## Exercise data
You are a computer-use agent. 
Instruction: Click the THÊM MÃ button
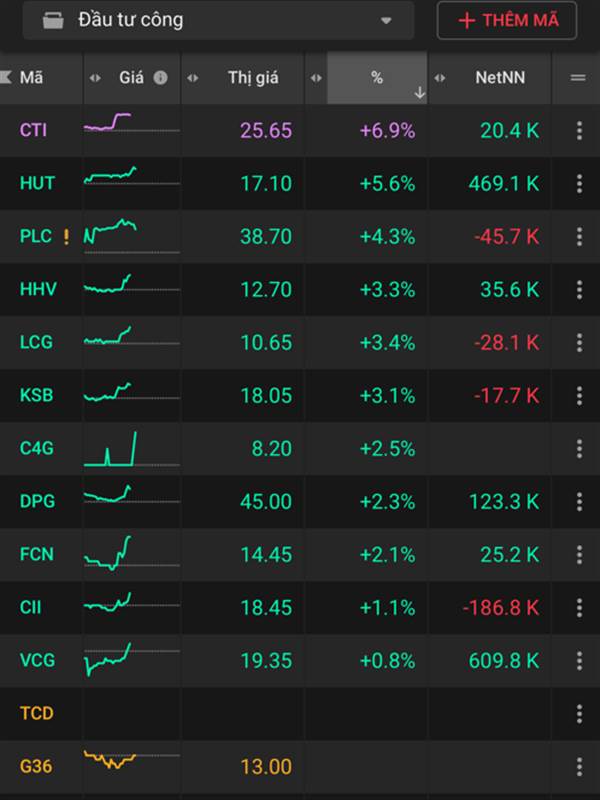pyautogui.click(x=507, y=20)
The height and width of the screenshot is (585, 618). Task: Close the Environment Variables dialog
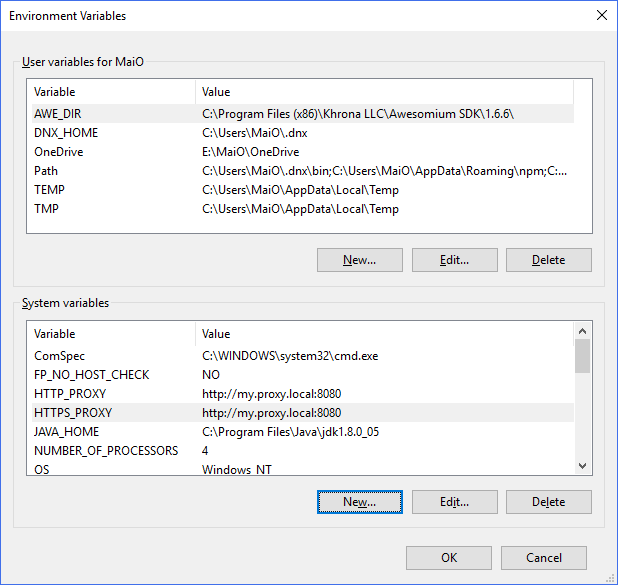(601, 15)
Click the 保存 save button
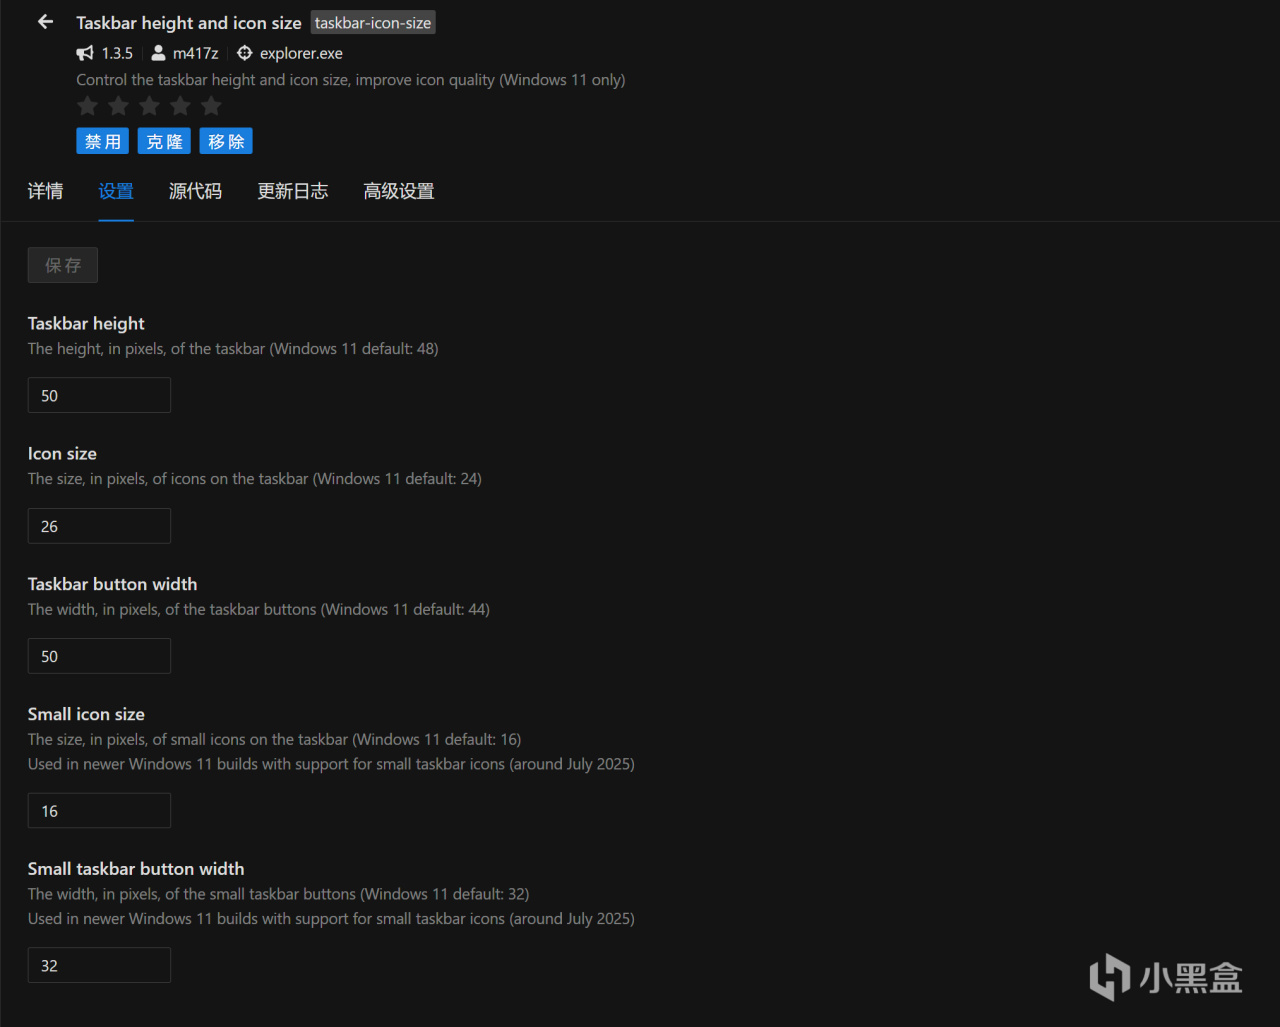Image resolution: width=1280 pixels, height=1027 pixels. tap(63, 265)
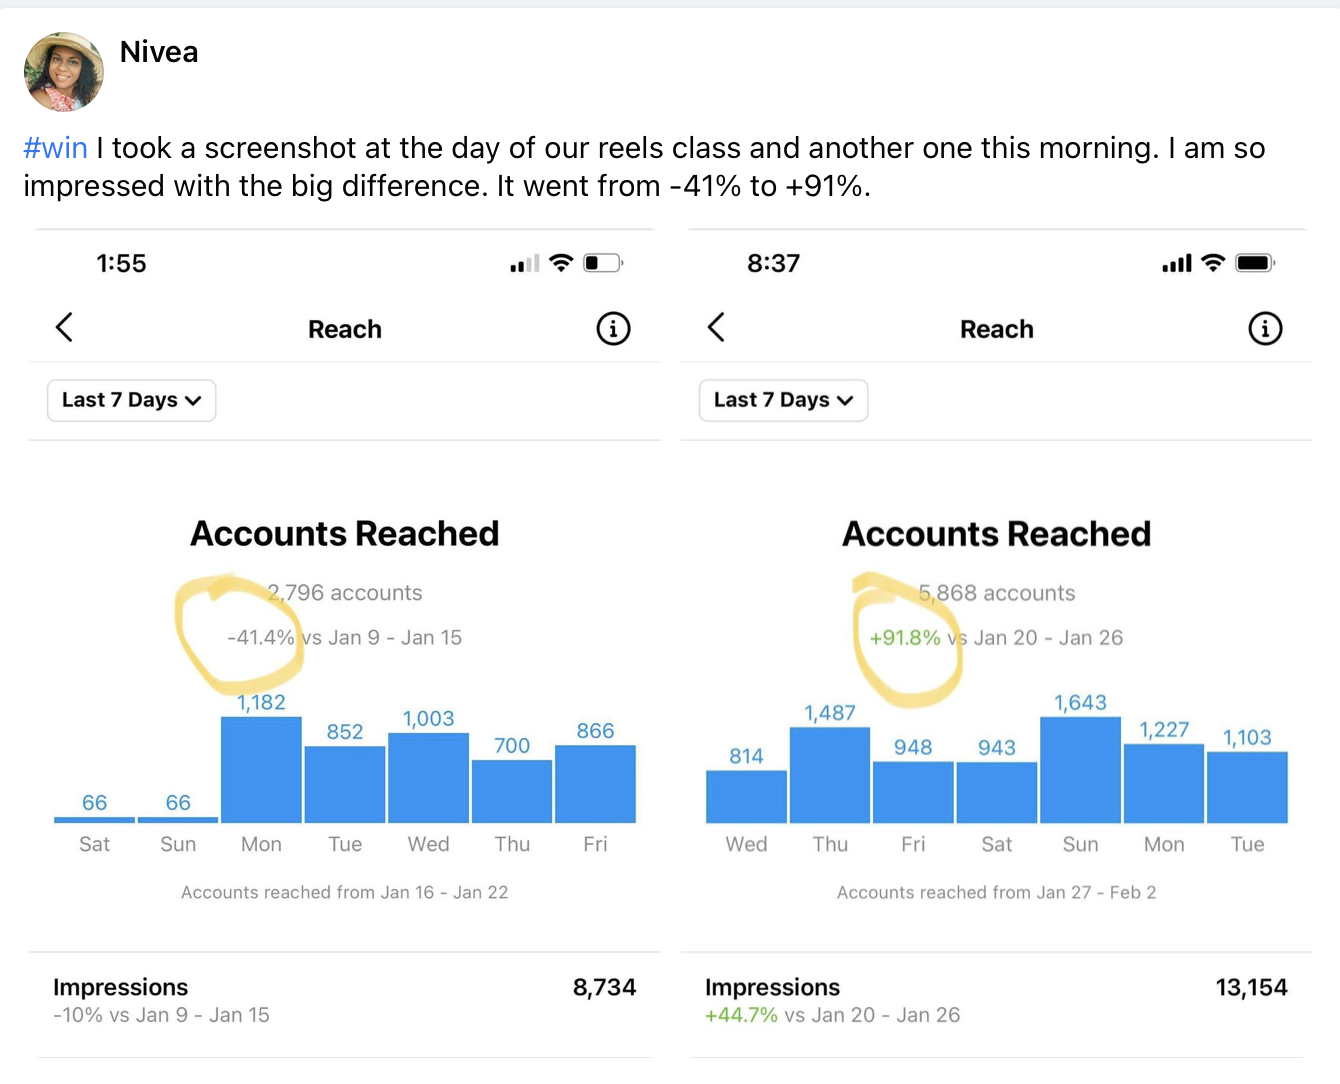This screenshot has height=1084, width=1340.
Task: Select the Wednesday bar showing 1,003
Action: coord(428,778)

## About this task
Copy every record exactly, but skip the pictures.

## Reply
You are a computer-use agent. 
Instruction: Click the THÊM MÃ button
pyautogui.click(x=507, y=20)
The height and width of the screenshot is (585, 618). Task: Close the Environment Variables dialog
(601, 15)
Click the 保存 save button
Image resolution: width=1280 pixels, height=1027 pixels. tap(63, 265)
This screenshot has height=1084, width=1340.
Task: Select the Wednesday bar showing 1,003
Action: coord(428,778)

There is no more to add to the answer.